Recast the data from the line containing "The height and width of the screenshot is (343, 434)." through the line containing "214x164 pixels. [6, 48]", both included, as a Markdown table with the columns Row and Line. Number each line in Row and leave out blank lines.
**********
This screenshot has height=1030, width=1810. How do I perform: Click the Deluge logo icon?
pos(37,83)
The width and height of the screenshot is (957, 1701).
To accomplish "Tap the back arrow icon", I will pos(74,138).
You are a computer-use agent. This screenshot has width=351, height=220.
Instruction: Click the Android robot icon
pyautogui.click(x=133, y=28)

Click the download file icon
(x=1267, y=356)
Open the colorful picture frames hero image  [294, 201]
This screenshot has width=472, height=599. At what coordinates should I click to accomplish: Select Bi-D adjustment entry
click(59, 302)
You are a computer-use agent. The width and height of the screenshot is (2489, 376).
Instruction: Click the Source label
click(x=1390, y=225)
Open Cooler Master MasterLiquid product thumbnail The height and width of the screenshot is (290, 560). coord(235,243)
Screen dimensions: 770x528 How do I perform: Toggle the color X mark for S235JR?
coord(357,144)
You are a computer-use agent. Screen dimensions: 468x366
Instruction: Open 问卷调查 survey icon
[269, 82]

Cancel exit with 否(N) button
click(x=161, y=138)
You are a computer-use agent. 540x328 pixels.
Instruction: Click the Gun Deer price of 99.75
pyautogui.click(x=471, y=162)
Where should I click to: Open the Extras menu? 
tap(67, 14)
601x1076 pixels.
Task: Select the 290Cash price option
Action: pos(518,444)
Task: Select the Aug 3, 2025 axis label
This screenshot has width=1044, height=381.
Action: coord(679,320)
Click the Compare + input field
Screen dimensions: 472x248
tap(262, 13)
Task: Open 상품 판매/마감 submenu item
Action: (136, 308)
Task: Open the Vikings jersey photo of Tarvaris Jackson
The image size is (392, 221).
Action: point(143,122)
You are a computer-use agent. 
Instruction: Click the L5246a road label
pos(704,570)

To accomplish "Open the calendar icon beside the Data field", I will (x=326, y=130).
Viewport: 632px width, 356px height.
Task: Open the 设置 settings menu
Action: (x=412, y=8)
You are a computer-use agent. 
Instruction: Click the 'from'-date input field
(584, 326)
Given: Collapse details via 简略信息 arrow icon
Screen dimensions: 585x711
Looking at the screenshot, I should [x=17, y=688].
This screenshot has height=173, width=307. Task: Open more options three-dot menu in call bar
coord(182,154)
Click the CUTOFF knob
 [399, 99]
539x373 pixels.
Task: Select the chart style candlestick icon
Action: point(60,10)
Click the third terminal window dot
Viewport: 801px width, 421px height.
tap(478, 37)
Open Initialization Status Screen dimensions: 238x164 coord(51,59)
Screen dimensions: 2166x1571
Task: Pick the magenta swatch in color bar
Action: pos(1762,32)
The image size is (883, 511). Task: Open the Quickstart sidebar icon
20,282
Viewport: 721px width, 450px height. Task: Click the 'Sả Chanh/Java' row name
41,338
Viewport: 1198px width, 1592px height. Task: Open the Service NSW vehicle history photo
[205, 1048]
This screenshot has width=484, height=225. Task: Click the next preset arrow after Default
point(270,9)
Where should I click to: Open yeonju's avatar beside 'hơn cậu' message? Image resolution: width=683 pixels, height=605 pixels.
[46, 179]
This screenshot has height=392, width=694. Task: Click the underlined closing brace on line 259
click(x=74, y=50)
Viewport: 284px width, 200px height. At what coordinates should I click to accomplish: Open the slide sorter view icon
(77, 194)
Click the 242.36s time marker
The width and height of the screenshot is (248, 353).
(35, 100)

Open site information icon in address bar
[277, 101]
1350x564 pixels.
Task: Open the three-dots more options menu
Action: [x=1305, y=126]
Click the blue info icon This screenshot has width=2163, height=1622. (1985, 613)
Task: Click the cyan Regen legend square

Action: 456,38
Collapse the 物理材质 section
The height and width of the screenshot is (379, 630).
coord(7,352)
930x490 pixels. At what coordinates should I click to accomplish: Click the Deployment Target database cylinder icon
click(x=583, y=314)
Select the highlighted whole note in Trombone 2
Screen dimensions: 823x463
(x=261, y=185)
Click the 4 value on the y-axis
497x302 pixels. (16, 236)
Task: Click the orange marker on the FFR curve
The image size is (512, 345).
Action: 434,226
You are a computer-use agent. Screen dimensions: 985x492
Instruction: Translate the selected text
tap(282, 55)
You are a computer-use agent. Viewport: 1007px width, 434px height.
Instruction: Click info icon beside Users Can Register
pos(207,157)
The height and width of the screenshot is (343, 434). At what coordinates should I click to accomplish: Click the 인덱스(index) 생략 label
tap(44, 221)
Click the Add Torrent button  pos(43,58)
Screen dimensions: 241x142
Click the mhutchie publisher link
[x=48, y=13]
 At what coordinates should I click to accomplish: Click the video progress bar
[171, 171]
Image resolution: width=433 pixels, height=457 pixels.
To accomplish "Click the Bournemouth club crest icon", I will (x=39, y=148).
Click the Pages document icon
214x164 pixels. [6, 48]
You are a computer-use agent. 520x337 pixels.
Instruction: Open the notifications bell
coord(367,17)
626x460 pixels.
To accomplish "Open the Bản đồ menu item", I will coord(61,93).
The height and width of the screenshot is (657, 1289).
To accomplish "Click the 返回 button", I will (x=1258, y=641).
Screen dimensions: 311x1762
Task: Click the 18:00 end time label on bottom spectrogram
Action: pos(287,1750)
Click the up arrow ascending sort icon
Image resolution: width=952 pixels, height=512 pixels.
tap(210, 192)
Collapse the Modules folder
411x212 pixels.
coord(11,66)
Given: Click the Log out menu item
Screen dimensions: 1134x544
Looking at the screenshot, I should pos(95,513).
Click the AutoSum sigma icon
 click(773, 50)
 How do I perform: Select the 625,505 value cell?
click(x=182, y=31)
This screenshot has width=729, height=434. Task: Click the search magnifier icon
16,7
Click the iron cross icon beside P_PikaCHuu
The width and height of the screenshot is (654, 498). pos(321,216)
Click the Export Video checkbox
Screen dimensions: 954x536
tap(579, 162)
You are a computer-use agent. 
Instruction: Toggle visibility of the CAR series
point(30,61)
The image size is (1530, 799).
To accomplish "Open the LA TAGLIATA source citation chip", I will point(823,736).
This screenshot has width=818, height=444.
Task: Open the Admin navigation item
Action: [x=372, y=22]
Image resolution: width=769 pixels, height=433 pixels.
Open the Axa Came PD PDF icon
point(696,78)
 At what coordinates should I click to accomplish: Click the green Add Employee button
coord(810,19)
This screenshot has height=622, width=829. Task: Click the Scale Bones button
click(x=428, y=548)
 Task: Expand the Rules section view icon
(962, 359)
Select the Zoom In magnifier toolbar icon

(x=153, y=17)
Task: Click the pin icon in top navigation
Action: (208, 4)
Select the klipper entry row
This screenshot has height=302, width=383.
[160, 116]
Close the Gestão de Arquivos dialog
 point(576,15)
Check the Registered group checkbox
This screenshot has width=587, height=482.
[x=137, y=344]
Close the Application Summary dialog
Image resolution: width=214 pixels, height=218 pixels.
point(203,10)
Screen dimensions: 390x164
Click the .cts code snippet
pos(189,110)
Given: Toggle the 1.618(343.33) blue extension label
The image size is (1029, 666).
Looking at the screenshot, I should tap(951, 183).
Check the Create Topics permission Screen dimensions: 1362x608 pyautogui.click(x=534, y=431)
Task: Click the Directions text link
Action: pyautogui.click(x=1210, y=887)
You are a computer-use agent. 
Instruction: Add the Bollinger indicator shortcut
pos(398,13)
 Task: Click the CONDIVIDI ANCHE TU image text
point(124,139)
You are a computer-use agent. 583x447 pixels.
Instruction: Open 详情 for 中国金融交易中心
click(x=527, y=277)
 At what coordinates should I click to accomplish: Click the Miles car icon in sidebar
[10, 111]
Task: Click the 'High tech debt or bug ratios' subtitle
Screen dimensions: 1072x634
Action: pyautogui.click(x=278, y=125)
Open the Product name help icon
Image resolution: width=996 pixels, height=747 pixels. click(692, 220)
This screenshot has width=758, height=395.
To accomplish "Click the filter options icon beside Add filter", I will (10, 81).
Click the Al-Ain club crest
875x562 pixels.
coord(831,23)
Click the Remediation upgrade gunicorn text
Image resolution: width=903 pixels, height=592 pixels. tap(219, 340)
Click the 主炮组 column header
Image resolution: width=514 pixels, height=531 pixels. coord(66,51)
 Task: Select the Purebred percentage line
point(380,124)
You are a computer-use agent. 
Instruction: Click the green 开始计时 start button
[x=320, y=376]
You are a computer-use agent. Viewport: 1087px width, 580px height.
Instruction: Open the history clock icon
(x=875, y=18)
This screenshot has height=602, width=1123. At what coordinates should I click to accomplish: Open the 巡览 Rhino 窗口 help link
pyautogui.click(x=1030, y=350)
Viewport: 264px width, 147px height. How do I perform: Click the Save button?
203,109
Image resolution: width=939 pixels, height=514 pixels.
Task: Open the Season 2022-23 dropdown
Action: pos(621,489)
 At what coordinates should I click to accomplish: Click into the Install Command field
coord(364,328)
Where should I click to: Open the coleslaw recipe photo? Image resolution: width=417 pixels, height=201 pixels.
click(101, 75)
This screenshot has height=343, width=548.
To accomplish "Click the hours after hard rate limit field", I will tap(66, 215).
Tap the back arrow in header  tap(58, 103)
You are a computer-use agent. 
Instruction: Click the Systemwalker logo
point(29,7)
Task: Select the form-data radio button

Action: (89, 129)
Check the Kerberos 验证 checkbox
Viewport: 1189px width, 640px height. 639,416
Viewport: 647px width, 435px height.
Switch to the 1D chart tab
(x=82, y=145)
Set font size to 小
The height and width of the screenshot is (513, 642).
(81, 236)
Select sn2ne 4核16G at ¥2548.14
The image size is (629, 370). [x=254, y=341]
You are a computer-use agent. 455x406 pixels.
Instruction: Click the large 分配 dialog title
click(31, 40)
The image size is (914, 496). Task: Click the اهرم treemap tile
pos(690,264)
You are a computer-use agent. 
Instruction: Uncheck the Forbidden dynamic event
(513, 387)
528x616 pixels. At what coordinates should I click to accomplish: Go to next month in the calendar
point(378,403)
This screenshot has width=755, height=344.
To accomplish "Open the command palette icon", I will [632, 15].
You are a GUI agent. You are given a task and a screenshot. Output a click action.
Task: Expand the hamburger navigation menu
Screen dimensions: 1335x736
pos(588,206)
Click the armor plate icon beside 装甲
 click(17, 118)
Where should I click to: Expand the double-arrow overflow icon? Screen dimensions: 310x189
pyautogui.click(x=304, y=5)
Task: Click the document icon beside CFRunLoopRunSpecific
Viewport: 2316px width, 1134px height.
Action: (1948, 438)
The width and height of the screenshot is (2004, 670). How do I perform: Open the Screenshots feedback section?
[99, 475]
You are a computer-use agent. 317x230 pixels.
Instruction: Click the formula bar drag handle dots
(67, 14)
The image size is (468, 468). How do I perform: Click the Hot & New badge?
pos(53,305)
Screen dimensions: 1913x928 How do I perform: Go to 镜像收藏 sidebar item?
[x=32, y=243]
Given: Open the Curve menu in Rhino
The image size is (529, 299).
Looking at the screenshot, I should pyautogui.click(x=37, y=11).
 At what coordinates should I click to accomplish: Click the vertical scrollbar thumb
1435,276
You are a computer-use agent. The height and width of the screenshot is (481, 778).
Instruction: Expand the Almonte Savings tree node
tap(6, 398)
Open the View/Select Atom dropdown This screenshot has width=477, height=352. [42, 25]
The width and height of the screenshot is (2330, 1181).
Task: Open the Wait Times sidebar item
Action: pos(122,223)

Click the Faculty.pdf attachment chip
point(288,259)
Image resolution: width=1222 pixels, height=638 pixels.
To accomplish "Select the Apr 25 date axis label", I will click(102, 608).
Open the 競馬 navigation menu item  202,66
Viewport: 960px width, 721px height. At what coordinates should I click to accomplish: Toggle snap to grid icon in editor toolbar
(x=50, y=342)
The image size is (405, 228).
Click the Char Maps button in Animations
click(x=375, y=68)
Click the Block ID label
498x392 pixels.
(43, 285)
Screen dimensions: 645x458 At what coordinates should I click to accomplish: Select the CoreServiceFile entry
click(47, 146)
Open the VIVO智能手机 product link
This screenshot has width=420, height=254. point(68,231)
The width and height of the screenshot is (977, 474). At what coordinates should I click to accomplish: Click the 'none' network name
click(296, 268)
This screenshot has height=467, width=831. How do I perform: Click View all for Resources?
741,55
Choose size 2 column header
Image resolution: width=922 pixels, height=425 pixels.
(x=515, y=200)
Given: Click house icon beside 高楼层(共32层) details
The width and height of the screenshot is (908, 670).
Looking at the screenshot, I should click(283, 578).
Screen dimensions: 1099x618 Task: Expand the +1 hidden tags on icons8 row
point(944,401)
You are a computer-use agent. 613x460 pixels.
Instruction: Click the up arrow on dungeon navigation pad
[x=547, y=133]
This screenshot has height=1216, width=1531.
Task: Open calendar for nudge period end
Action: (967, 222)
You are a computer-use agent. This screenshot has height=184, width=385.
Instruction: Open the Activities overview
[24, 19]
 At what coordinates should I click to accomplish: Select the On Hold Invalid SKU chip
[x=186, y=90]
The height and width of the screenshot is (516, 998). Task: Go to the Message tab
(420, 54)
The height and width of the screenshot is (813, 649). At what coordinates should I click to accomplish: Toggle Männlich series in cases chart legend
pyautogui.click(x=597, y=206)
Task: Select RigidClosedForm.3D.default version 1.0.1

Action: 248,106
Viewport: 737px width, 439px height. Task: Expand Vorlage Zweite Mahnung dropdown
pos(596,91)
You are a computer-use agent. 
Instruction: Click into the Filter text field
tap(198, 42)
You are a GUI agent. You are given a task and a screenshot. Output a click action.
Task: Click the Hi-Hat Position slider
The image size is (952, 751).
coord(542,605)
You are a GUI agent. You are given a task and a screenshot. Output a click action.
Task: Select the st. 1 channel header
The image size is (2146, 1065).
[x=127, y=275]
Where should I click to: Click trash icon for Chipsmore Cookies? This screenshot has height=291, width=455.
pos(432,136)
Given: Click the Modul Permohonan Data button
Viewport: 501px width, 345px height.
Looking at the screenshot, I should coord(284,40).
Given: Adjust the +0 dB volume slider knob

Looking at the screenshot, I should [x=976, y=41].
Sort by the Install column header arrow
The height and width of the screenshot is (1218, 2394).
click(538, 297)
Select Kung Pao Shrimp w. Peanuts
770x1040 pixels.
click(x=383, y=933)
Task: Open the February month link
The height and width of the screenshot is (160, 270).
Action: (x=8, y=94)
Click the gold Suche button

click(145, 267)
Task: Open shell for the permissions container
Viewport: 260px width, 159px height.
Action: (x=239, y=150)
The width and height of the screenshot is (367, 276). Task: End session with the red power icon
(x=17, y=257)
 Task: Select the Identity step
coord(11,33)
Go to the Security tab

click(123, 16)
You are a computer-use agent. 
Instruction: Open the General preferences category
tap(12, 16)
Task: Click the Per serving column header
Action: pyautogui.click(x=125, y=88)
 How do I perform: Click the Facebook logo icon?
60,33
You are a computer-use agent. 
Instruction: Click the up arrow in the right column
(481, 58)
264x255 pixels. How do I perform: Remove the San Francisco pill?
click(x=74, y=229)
**********
> **WRITTEN RESPONSE**:
| Row | Line |
|---|---|
| 1 | The height and width of the screenshot is (343, 434). At what coordinates should I click to accomplish: Click the 인덱스(index) 생략 label |
| 2 | tap(44, 221) |
| 3 | Click the Add Torrent button  pos(43,58) |
| 4 | Screen dimensions: 241x142 |
| 5 | Click the mhutchie publisher link |
| 6 | [x=48, y=13] |
| 7 |  At what coordinates should I click to accomplish: Click the video progress bar |
| 8 | [171, 171] |
| 9 | Image resolution: width=433 pixels, height=457 pixels. |
| 10 | To accomplish "Click the Bournemouth club crest icon", I will (x=39, y=148). |
| 11 | Click the Pages document icon |
| 12 | 214x164 pixels. [6, 48] |